8. O público tem direito a uma informação correta. Por isso, repele qualquer tipo de censura ou manipulação, e se organizará para fazer respeitar, em todos os meios de comunicação, a pluralidade de opiniões como expressão do respeito aos interesses do público e a seu enriquecimento cultural.
9. Diante da universalização da difusão informativa e do espetáculo, as organizações do público se unirão e trabalharão conjuntamente no plano internacional.
10. As associações de espectadores reivindicam a organização de pesquisas sobre as necessidades e evolução cultural do público. No sentido contrário, opõem-se aos estudos com objetivos mercantis, tais como pesquisas de índices de audiência e aceitação.
Os direitos do público fazem parte dos direitos fundamentais da pessoa humana.

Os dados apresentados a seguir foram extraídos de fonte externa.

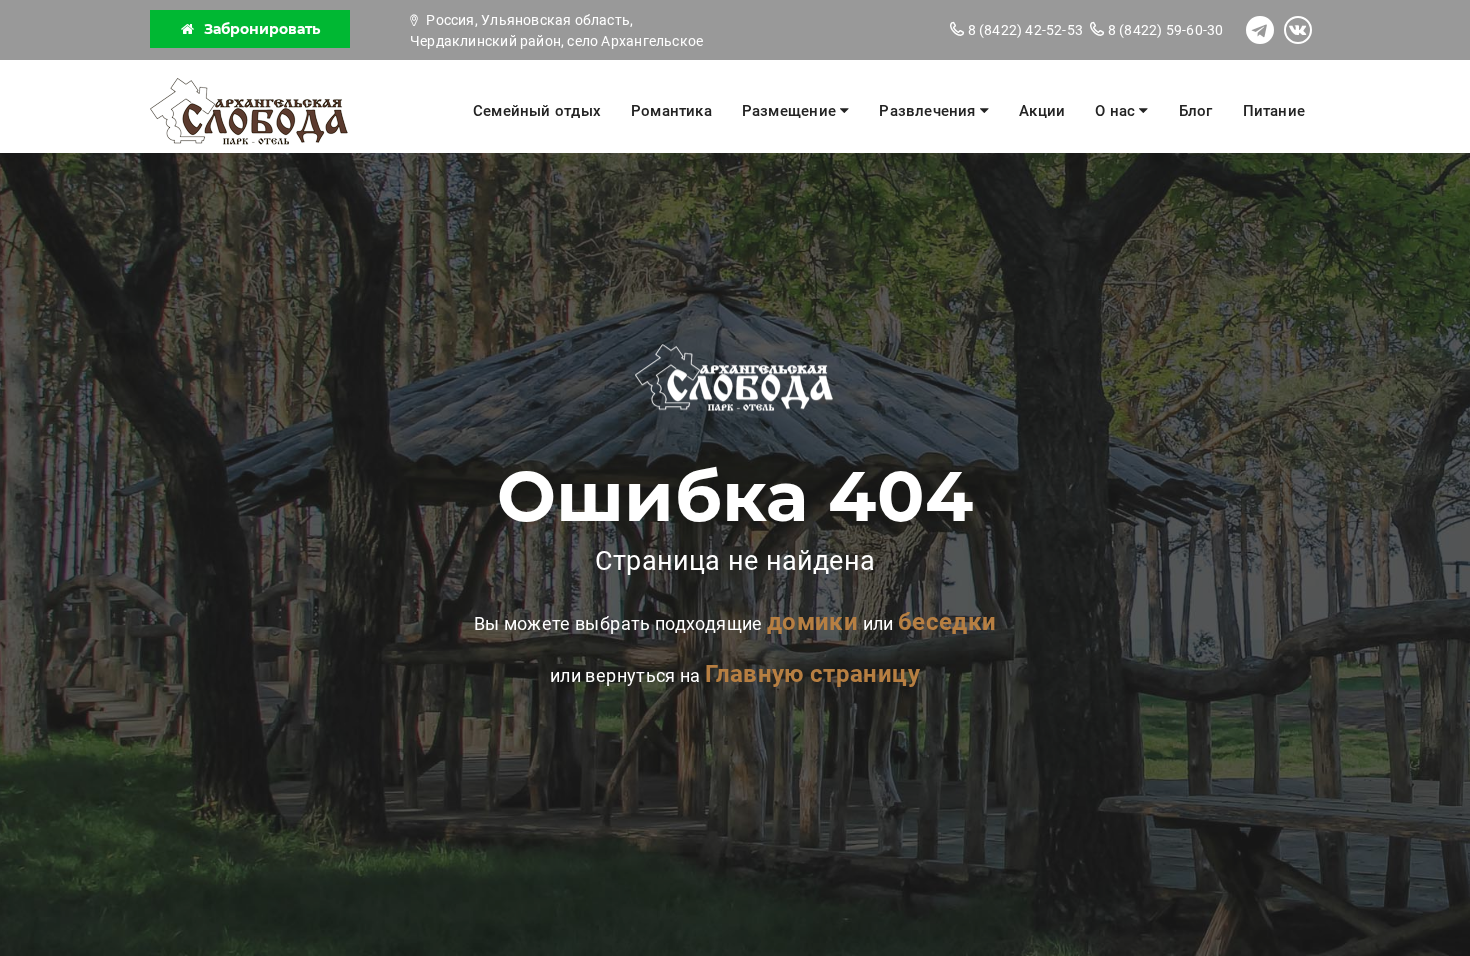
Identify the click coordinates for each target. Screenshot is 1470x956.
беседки (947, 622)
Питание (1274, 111)
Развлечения (929, 111)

Estão previstos na Declaração Universal dos Direitos Humanos desde 1948, onde o artigo 27 afirma que “Todo homem tem o direito de participar livremente da vida cultural da comunidade, de fruir as artes e de participar do progresso científico e de fruir de seus benefícios”. Também são direitos constitucionais em nosso país, consagrados no artigo 215 da Constituição da República Federativa do Brasil, de 1988: “O Estado garantirá a todos o pleno exercício dos direitos culturais e acesso às fontes da cultura nacional, e apoiará e incentivará a valorização e a difusão das manifestações culturais.”